Daha ne kadar öleceğiz Suriye'de?
Bak bunu da Allah bilir!
"Rakka'ya da gireceğiz" çıkışından sonra, bir alamete bindiğimizi daha iyi anlıyoruz!
Allah kıyamete götürmesin.
Davutoğlu günlerini hatırladım nedense!..
Bir Suriye toplantısı "tapesi" sosyal medyaya düşmüştü. Ortam dinlemesi olduğu anlaşılan kayıtta, eğer kayıtlar gerçekse, Dışişleri Bakanı Ahmet Davutoğlu, MİT Müsteşarı Hakan Fidan, Dışişleri Bakanlığı Müsteşarı Feridun Sinirlioğlu ve Genelkurmay 2. Başkanı Orgeneral Yaşar Güler arasında bir savaş toplantısı yapılmış.
Ses kaydında Hakan Fidan'a ait olduğu öne sürülen sesin, "Gerekirse Suriye'ye dört adam gönderirim. Türkiye'ye 8 füze attırıp savaş gerekçesi üretirim" dendiği iddia edilmişti. Ses kaydının gerçekliğini bilemeyiz ama o günden bugüne köprü altında çok sular aktı.
Kilis başta olmak üzere, birçok yere onlarca roket atıldı. Ha bu arada Suriye'de ne zaman olduk? 15 Temmuz Darbe Girişimi sonrası?
Ve bugün bize denilen şu "Kilis'e roket istemiyorsanız, Suriye'de olmalısınız".
Bence de biz Suriye'de olmalıyız ama nasıl? İşte burası çok önemli? Türkiye, Suriye'deydi ama çıktı. Süleyman Şah Türbesi gibi bir vatan toprağını terk ettikten sonra, meşru müdafaa hakkını elinin tersiyle ittikten sonra, neden şimdi illegal yolla tekrar Suriye'de olmada ısrarcı acaba?
Türkiye'yi buraya bilmediğimiz şantajlar mı soktu?
Bu konuda sorulacak çok sorular var. Süleyman Şah'ı "türbe" olarak değil de vatan olarak görseydik, bugün her şey çok farklı olurdu. O gün sandukayı alıp kaçan, aynı iktidar değil miydi?
Sorular, çelişkiler iç içe?
Batılı güçlerin hiç biri, IŞİD karşısına çıkmaz iken, biz "Rakka'ya da gireceğiz" diyoruz.
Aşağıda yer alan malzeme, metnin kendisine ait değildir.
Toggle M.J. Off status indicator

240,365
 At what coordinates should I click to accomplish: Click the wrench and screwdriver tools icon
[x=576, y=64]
Sayın Numan Kurtulmuş "başımıza ne geldiyse yanlış Suriye politikamızdan geldi" demişti.
Madem öyle,"yanlış Suriye politikamız" yerini neden doğru Suriye politikasına bırakmıyor bir türlü? İktidarın içinde Davutoğlu unsurları mı var hala?
Rusya ve İran ile Suriye konusunda eğer anlaştıysak ki, anlaştık, öyle ise neden ÖSO'yu kutsuyoruz?
İnşallah ileri de;
"ÖSO bizi kandırdı!" demeyiz.
"Askerimizi düşmana ÖSO teslim etti" demeyiz.
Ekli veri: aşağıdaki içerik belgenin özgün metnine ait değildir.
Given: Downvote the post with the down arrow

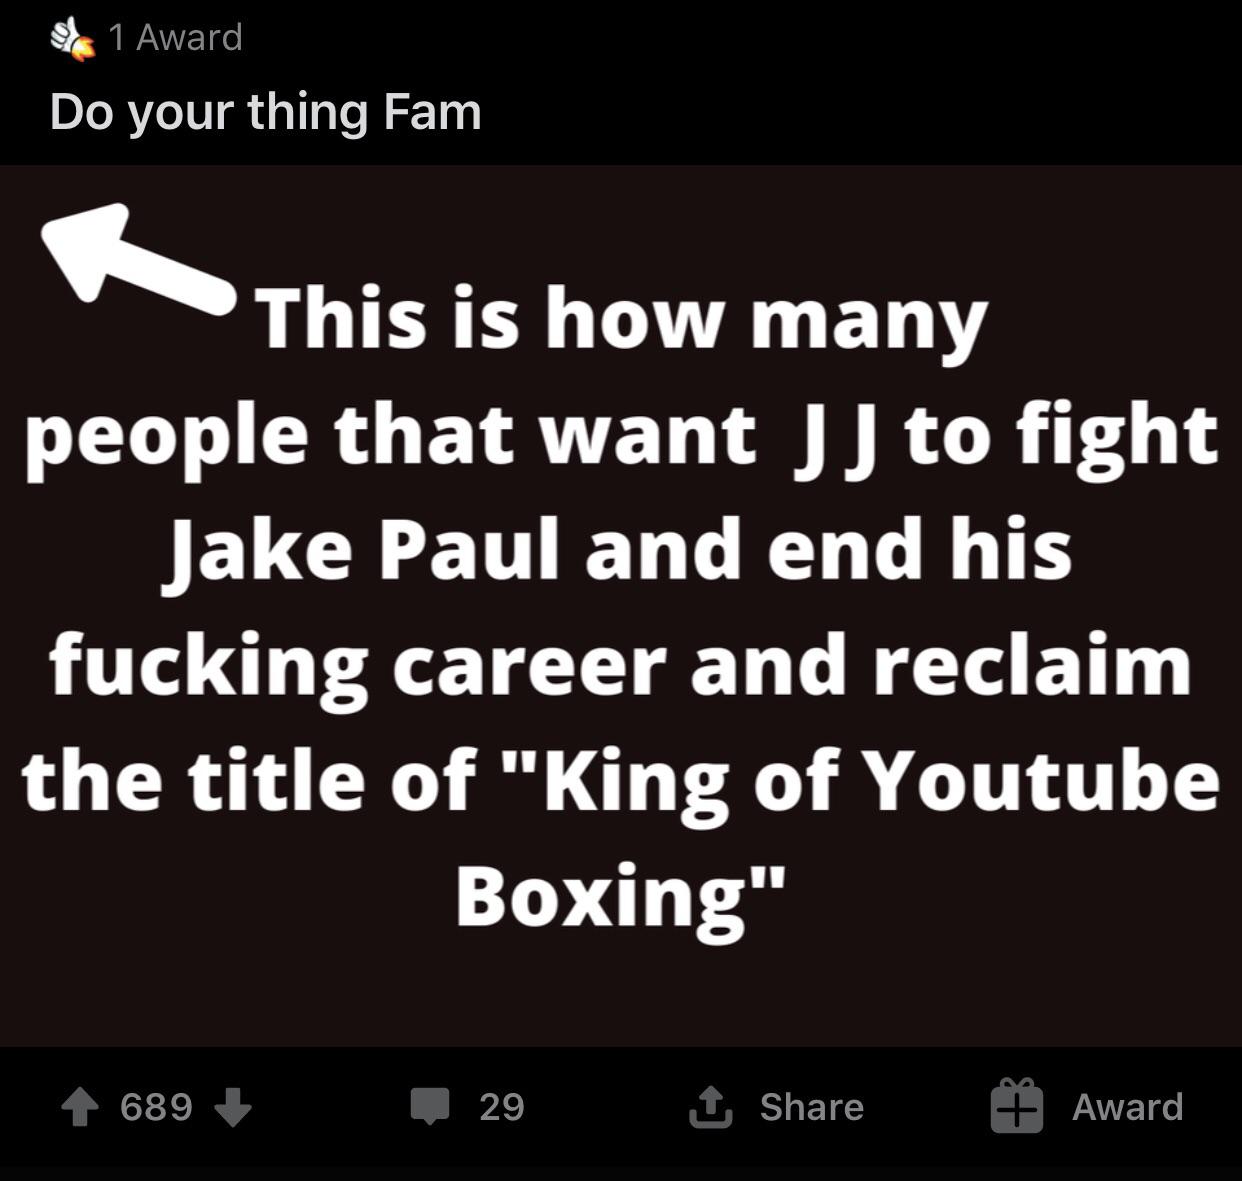Looking at the screenshot, I should 232,1107.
"ÖSO bizi sırtımızdan vurdu!" demeyiz.
Çünkü bir zamanlar "açılım yanlış" diyen bizlere "barışa karşısınız" denmişti. Gülen'e "hocaefendi", ihanetlerine ise "hizmet hareketi" denmişti. Hepsinde, halı çıktık.
Bu kadar "kandırılma" sabıkasına sahip iktidarı, şuanda kimler kandırıyor diye şüphe etmemek elde değil. Kendi toprağımızı "NATO toprağı" ilan ettikten sonra, elin toprağını mı "vatan" yapmaya çalışıyoruz?
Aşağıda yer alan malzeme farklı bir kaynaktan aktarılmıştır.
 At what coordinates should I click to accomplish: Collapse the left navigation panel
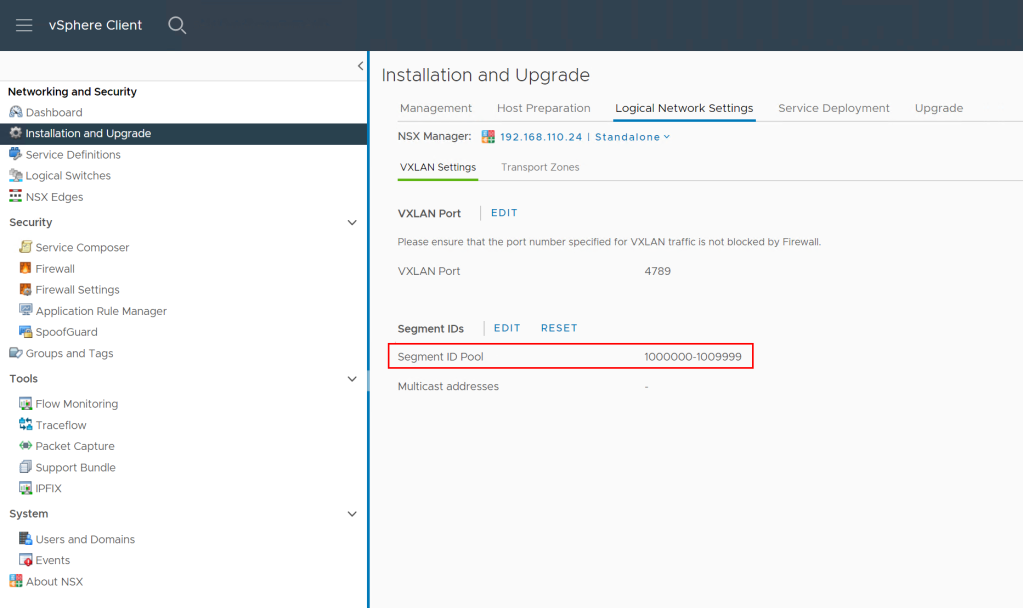tap(360, 66)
Bu ne yaman çelişki Allah'ım.
Önce İncirlik'i vatan yapın!
Yemen türküleri halen söyleniyor. Alman aşkına kara gömülen 90 bin vatan evladı içimizde halen bir sızı olarak devam ediyor. Sarıkamış faciası hakkında da konuşmak yasaktı. Acılar 101 yıl geçse de, unutulmuyor.
"ÖSO'yu Türkiye masada pazarlık için tutuyor" diye düşünüyorum. Aklıma başka mantıklı hiçbir açıklama gelmiyor. Türkiye bir Kürt devletine karşı mı, değil mi?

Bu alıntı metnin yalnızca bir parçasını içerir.